For gifts: Thought trumps money
By: Louis De Gruy – Opinions Editor
The earliest Christmas memory I have begins at my aunt’s house when I was three years old. The family had finished sorting presents, and I realized with delight that the largest gift box (it was taller than me at the time) had my name on it. I impatiently waited for the family videographers (my dad and granddad) to ready themselves and dove into the huge box first. As I removed each scrap of wrapping, my excitement grew. When the box opened, I became the proud owner of a Little Tikes indoor slide. I didn’t even bother trying to open the other presents, I just kept playing on the slide for the rest of the evening.
I consider myself lucky to be able to have a handful of vivid memories of tearing off wrapping paper to find the one thing that was exactly what I wanted for Christmas. Though that one specific gift I desired evolved each year, the gift I, and most other children, despised receiving came in the form of sweaters, pants and socks.
Now that I’m older, I can appreciate the offering of clothing, not as a mean-spirited attempt to deprive 10-year-old me of Legos and BB guns, but as a thoughtful gesture to provide something practical. However, as the years have progressed, I’ve gotten the impression from my family that I’ve somehow become “easier to buy for,” meaning that I only receive cash or gift cards.
As the years have progressed, I’ve enjoyed taking on the challenge of seeking out gifts that my relatives will enjoy.
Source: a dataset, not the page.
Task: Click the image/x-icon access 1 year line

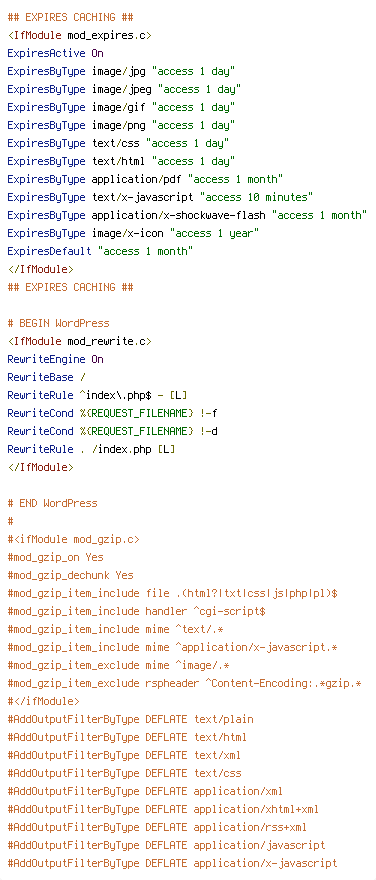Action: pos(133,233)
However, as my younger cousins have entered adolescence, I’ve found myself finding it more and more tempting to simply order a few gift cards, make a trip to Hallmark for a clever card or two and call it a day. I’m not sure if that’s the way gift-giving should be done.
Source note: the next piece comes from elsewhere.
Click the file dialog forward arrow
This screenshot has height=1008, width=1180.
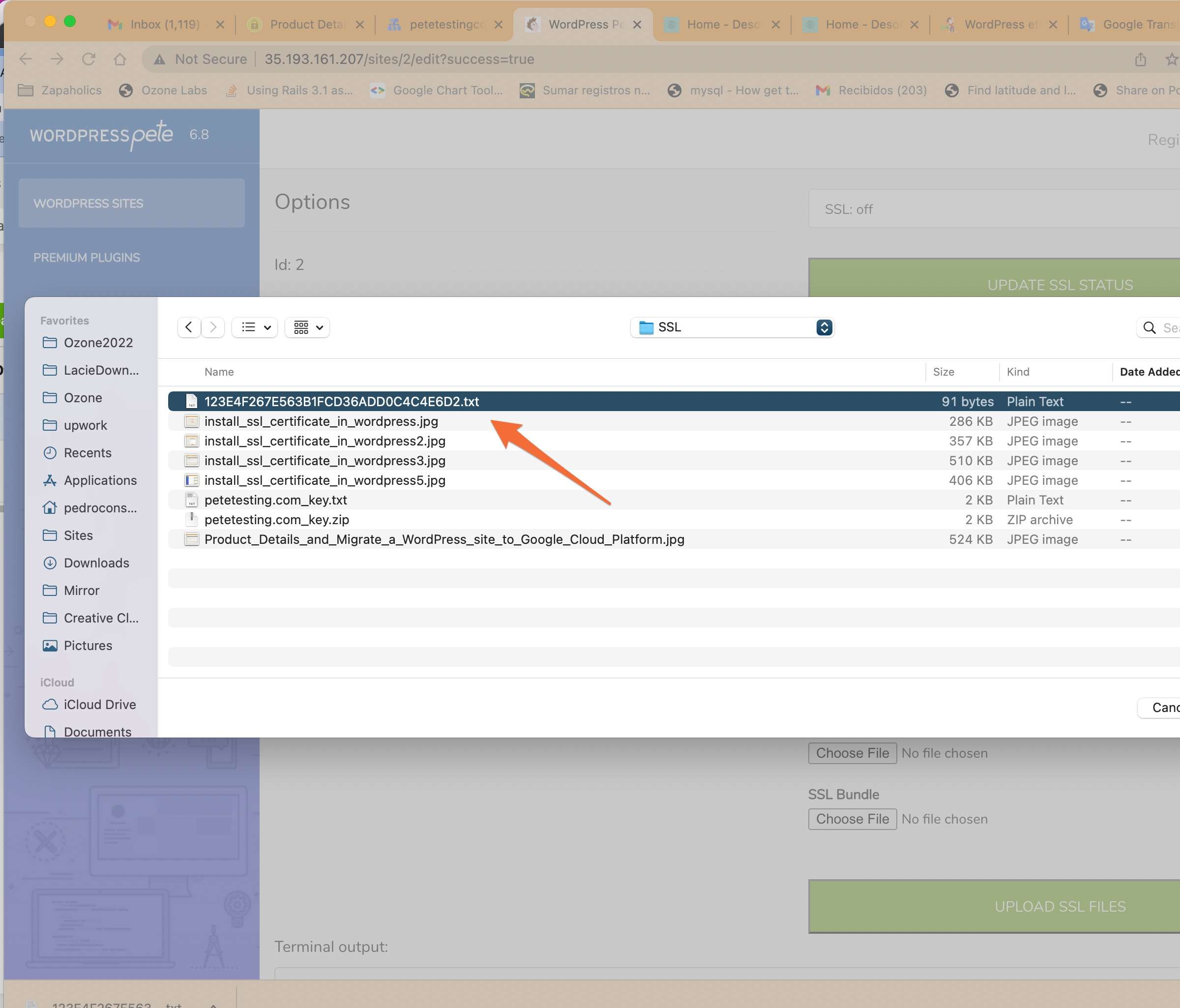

Consider this: if a close friend of yours has a birthday or special anniversary coming up, I doubt that all you’re going to do for them is buy a card and write them a check, right? Sure, the money would be nice to receive, but gift-giving is about more than just the gift itself. I am a firm believer in the idea “it’s the thought that counts” when planning on doing something nice for another person (mainly because every surprise party I’ve planned has failed in one way or another, but that’s another story).
If we’re willing to go beyond a cash settlement as acknowledgment of a special event for our friends, then shouldn’t we be motivated to do the same for our family? I know that the holidays are over, but the year is filled with birthdays, graduations and weddings. I’ll make a guess and say that most of us have at least one relative middle-school aged or older, and it would be so easy to simply buy them a gift card or stuff an envelope with cash and call it a day when these events roll around. But, if we want to have a positive effect on the world, we shouldn’t let ourselves off that easy.